How ESPN chose to showcase game

There’s likely thousands of high school football games taking place across the country this weekend.
Only 13, though, are on national television, including the much-anticipated 11 a.m. Sunday matchup between Wheaton Warrenville South and Glenbard West on ESPN2.
Officials from ESPN and a Niles-based sports marketing agency, which coordinates high school sports broadcasts for the network, decided the local rivalry deserved a national audience.
Some factors in their decision were obvious. Both teams are expected to be among the best in the state.
“Top level competition, no matter the age category, is always compelling to people,” said Rashid Ghazi, a partner at Paragon Marketing Group, which first contracted with ESPN in 2002 to air a high school game featuring LeBron James.
The Tigers from WW South are the two-time defending Class 7A state champions, and are looking to extend a 26-game winning streak. It’s no surprise then that ESPN also aired last season’s WW South season opener against Maine South.
The Glenbard West Hilltoppers boast several highly recruited players and returning starters. They’re also looking for revenge, after being eliminated by the Tigers in their last two postseason appearances, including the 2009 state championship game.
But what also makes the game compelling, Ghazi says, is the environment created by a local rivalry such as WW South and Glenbard West.

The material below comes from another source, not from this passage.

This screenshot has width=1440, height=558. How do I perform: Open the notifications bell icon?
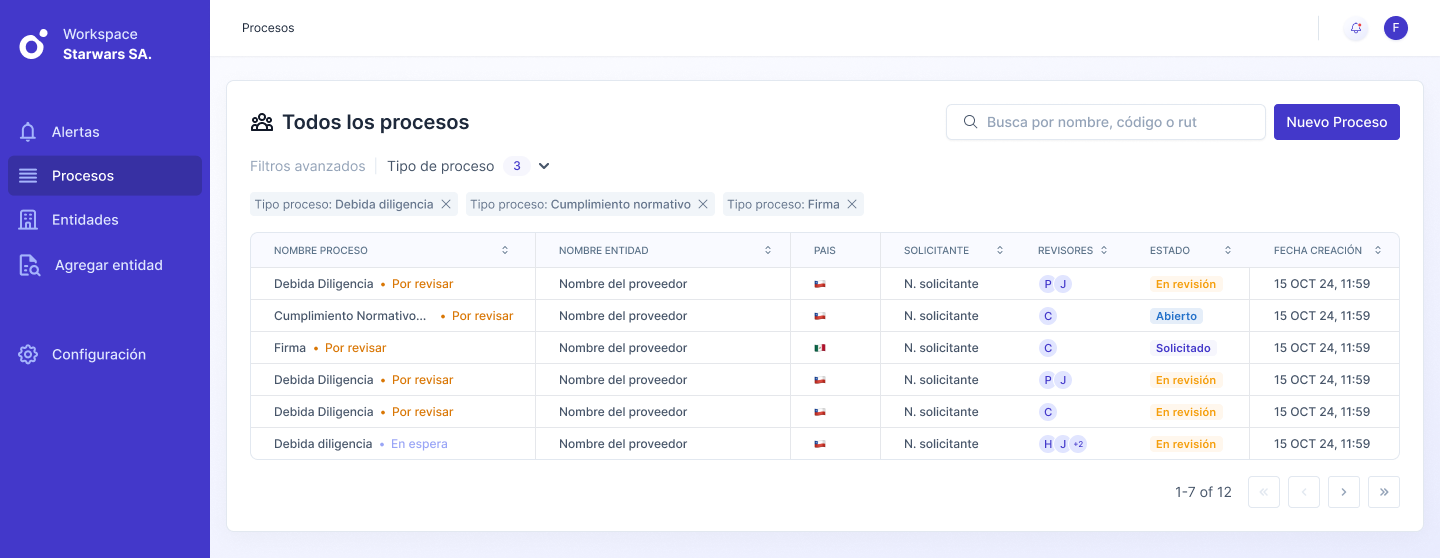(x=1356, y=28)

“The passion of high school football is the local rivalry games,” he said. “The community there knows how to support football. They pack the stands … It’s not only about showing athletes and the game, but also the band, cheerleaders and fans.”
For WW South’s participation in the telecast, the school will be paid $1,000 by Paragon, according to a contract.
And it’ll seem like any other big time nationally-televised game: both teams will be provided with sports drinks, bars, shakes, coolers, squeeze bottles and bench towels.
Crews also will put up signage around the field for national and local sponsors of the event.
Meg Aronowitz, the coordinating producer of high school football for ESPN, said the broadcast will involve a 30-person crew and six cameras. They began setting up Saturday.
The announcers for Sunday’ broadcast are Beth Moen, doing play-by-play, and analyst Charles Arbuckle, who played football for UCLA and the Indianapolis Colts.